A dying kind of business

There was a sombre atmosphere at Centenary Enterprises the day I visited. As Kabwe town’s best known wholesaler and retailer sells the last stock of washing powder and sugar. There are no long lines of people queuing up, and the shop is eerily empty and quiet. Where all the different products used to be displayed with handwritten price tags, there are only a few last items standing. Lines are visible on the walls from where shelves have stood for decades, now removed to make space for renovations. Centenary Enterprises is closing its doors after operating as a family business since 1962. It was opened by Naik Patel and later taken over by his nephew Ramesh Patel who at the age of 75, sees no other option than to close as there is no third generation with interest in the business. “This” he says, as he taps his chest right over his heart “and age, that’s the only reason for closing”. At Centenary Enterprises people have been able to find anything from salt and rice to soap and yarn.

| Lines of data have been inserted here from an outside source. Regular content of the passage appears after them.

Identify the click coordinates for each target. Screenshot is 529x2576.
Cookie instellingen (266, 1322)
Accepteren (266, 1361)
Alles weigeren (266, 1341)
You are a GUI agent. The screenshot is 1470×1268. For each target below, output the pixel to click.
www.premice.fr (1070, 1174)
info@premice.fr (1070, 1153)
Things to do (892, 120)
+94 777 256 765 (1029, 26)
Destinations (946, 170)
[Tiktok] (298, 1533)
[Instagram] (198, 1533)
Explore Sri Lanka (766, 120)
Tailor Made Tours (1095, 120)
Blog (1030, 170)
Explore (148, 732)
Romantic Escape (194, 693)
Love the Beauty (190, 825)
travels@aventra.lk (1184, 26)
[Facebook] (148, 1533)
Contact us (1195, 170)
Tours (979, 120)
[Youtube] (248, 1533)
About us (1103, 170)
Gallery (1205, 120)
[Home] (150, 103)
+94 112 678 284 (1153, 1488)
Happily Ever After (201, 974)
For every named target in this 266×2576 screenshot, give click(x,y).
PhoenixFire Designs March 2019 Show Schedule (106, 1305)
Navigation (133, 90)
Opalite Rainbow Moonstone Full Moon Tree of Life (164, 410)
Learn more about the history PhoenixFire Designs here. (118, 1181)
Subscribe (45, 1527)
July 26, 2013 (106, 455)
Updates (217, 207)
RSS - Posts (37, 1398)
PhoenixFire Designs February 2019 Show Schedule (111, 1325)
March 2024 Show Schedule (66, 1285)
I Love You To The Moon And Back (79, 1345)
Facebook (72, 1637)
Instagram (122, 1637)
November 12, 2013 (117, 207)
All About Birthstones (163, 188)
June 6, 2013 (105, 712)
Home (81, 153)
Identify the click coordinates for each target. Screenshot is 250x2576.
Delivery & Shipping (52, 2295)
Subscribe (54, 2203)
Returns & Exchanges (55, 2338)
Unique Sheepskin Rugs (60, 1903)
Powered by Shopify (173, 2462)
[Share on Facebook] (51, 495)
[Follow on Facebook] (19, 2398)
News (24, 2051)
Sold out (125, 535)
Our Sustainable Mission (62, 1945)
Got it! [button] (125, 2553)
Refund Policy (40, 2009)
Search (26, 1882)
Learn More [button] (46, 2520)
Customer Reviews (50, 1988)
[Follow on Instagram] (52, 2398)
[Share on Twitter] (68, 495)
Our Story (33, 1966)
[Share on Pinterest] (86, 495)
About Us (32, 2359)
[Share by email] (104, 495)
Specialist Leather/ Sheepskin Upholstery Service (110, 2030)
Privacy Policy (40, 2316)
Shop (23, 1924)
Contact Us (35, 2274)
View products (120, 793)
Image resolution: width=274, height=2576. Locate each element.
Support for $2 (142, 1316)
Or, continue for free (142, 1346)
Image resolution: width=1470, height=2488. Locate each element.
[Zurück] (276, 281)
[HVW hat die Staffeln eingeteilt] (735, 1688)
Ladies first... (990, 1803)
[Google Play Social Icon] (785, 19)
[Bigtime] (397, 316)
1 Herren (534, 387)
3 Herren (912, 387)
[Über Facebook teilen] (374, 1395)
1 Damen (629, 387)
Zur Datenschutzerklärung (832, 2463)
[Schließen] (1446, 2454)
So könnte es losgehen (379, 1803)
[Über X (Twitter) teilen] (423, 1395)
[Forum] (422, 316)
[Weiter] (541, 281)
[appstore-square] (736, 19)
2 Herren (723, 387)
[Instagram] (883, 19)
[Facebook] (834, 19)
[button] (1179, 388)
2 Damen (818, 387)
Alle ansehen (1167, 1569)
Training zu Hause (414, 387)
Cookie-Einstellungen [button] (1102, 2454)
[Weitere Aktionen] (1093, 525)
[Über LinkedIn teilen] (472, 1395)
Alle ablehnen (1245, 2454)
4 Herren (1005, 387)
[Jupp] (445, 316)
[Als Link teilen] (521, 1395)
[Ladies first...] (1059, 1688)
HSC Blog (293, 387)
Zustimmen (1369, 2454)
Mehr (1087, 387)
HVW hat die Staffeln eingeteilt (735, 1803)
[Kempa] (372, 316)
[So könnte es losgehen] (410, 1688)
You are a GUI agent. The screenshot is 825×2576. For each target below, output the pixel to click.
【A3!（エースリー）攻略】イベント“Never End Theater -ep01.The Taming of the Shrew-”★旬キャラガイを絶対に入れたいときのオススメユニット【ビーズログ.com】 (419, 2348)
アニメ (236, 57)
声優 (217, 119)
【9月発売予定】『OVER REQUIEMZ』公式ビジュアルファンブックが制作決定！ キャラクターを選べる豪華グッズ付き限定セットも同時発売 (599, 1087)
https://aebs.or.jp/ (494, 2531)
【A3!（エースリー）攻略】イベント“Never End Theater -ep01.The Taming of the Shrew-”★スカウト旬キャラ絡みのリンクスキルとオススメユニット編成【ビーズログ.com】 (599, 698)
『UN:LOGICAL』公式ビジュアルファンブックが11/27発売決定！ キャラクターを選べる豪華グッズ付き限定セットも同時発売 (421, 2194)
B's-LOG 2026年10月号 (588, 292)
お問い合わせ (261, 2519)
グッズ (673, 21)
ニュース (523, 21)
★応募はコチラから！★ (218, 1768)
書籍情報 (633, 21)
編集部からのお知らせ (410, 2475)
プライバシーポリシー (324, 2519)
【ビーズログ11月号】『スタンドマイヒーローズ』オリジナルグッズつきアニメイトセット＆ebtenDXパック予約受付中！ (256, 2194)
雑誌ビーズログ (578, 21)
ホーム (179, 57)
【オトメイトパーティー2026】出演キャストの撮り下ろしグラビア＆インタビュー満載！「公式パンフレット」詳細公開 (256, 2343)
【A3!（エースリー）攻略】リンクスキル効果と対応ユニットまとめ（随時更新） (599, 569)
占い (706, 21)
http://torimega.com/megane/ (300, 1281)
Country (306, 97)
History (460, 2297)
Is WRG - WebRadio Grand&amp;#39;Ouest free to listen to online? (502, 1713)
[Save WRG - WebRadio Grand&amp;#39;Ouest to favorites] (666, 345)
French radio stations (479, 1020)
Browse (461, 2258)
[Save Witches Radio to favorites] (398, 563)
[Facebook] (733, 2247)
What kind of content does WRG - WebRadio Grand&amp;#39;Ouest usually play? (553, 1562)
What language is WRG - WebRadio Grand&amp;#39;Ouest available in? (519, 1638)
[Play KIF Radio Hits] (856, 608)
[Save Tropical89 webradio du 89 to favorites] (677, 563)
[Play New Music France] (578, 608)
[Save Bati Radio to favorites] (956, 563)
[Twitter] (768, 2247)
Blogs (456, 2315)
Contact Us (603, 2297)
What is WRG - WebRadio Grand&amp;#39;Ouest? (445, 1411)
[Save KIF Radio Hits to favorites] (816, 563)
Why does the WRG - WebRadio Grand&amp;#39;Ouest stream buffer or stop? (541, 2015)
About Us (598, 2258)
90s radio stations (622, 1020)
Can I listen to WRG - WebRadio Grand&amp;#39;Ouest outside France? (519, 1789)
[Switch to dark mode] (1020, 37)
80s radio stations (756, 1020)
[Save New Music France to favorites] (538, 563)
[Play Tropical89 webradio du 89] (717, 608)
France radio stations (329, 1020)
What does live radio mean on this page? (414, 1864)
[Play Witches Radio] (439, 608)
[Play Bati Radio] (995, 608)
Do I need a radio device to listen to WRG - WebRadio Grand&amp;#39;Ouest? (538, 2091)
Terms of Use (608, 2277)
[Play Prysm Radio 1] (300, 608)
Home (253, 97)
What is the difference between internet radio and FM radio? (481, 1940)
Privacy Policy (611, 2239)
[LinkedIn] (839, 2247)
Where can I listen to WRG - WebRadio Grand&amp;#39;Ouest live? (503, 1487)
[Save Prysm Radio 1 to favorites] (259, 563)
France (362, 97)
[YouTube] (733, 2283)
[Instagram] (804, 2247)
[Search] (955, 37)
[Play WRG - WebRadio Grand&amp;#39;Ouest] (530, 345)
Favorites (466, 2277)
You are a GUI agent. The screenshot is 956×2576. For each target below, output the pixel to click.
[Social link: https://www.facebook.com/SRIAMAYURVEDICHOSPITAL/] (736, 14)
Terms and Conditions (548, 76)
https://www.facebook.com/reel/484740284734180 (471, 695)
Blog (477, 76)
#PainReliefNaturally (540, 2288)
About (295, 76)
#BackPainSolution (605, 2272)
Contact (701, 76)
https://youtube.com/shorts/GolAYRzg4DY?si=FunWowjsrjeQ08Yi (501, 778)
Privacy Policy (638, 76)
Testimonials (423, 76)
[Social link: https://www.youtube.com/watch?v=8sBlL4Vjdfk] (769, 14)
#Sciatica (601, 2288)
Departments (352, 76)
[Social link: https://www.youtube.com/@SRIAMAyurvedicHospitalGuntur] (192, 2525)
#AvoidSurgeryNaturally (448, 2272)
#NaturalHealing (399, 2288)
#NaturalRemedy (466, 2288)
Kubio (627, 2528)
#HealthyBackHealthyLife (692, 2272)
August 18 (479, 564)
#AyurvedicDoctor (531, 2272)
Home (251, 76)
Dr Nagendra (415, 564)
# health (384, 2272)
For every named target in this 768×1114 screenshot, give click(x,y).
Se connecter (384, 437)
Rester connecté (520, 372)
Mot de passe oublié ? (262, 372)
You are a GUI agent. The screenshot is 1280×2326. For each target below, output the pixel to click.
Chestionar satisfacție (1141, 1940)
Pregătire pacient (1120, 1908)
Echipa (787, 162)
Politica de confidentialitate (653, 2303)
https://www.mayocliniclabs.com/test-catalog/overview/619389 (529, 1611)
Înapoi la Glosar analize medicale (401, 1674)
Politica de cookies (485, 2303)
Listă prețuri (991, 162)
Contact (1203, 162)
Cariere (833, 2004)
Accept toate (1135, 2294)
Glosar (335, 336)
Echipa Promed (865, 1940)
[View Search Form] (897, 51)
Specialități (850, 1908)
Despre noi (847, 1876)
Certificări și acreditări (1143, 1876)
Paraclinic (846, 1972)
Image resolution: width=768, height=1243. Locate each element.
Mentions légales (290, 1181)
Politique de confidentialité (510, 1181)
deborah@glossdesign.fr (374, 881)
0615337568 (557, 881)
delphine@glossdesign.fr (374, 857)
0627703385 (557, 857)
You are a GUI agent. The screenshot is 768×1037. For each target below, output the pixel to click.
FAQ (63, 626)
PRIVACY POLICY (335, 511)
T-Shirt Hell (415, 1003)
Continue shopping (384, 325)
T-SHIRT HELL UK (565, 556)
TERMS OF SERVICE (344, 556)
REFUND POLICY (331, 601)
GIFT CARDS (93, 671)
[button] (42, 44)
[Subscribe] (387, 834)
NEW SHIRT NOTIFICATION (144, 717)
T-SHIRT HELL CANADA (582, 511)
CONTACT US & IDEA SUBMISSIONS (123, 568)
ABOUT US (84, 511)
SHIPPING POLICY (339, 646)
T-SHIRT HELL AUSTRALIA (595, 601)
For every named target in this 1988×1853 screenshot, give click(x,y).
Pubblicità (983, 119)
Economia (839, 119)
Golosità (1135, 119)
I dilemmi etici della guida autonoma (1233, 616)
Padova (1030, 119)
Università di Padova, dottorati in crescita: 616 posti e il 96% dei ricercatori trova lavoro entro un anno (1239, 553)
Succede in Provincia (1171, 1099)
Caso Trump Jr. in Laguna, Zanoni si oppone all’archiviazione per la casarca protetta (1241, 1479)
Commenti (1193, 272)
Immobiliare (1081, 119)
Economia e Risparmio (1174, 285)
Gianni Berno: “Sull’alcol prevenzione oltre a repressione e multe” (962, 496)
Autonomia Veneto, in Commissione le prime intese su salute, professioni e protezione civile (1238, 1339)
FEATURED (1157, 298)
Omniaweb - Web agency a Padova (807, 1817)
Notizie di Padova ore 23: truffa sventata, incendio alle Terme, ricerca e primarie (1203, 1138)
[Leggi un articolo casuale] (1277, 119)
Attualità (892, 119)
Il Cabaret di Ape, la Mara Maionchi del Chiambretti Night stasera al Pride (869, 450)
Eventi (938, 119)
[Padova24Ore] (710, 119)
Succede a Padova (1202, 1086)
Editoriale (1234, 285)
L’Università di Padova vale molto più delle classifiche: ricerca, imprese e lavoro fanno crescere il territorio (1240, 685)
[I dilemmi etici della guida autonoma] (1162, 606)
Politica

Customers were served over the counter in the old fashioned way. But Ramesh Patel is quick to dispel any idea that more modern shops were taking customers from them, “business was good, only my health and age” he repeats. I can see that, for Mr. Patel, closing his business is done with a heavy heart, and there is sadness in his smile. As times are changing the old style shops where the owner greets you from behind the counter and serves you with a smile are of a dying kind and the malls and supermarkets are becoming a global standard. Even in Kabwe, Zambia.